BACKGROUND: Stratum corneum lipids are arranged as intercellular membrane bilayers presumed to mediate the epidermal permeability barrier. Acute disruption in barrier function will initiate epidermal lipid synthesis, which can be prevented by occlusive membrane. Whereas, occlusion of the skin is known to cause an increased transepidermal water loss(TEWL) and enhanced percutaneous absorption of a variety of compounds. OBJECTIVE: Previous reports with electron microscopy showed varying sizes of lacunae and disorganized intercorneocyte lipids after tape stripping and occlusion with a water impermeable membrane on the murine skin. Hence we studied the effects on stratum corneum lipids and changes in barrier function after occlusion with a water-impermeable membrane. METHODS: Male hairless mice were occluded with one finger of a Latex glove for 24, 48 and 60 hours. After occlusion, TEWL was measured and biopsy specimens were taken from skin. For electron microscopic examination the samples were treated with osmium tetroxide, ruthenitum tetroxide, and tracer (lanthanum) and infrared spectroscopy were also applied. RESULTS: Occlusion with a water-impermeable membrane on the skin induced higher TEWL Values and greater penetration of the tracer than normal.

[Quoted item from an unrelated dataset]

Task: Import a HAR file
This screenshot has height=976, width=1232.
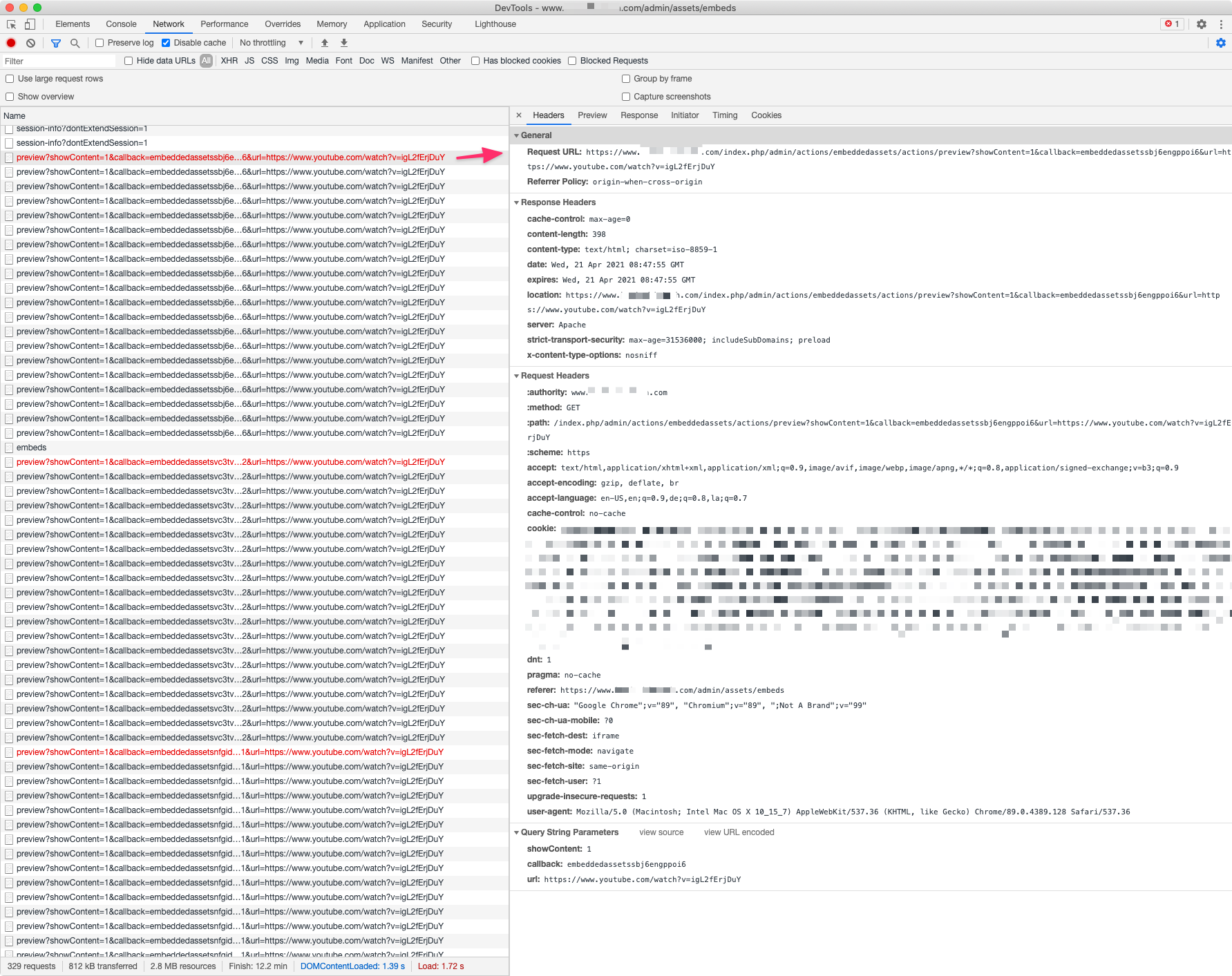Action: (324, 43)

Alterations of the lipid bilayer membrane and lacunae forwation in the stratum corneum interstices were also induced after 24 hours of occlusion. However, the orderness of the lipid alkyl chain in the stratum corneum was not changed until 60 hours of occlusion. CONCLUSION: These studies indicate that the increased epidermal permeability after occlusion may be due to the abnormal lipid membrane structures and volume expansion of existing lacunar domains in the stratum corneum interstices.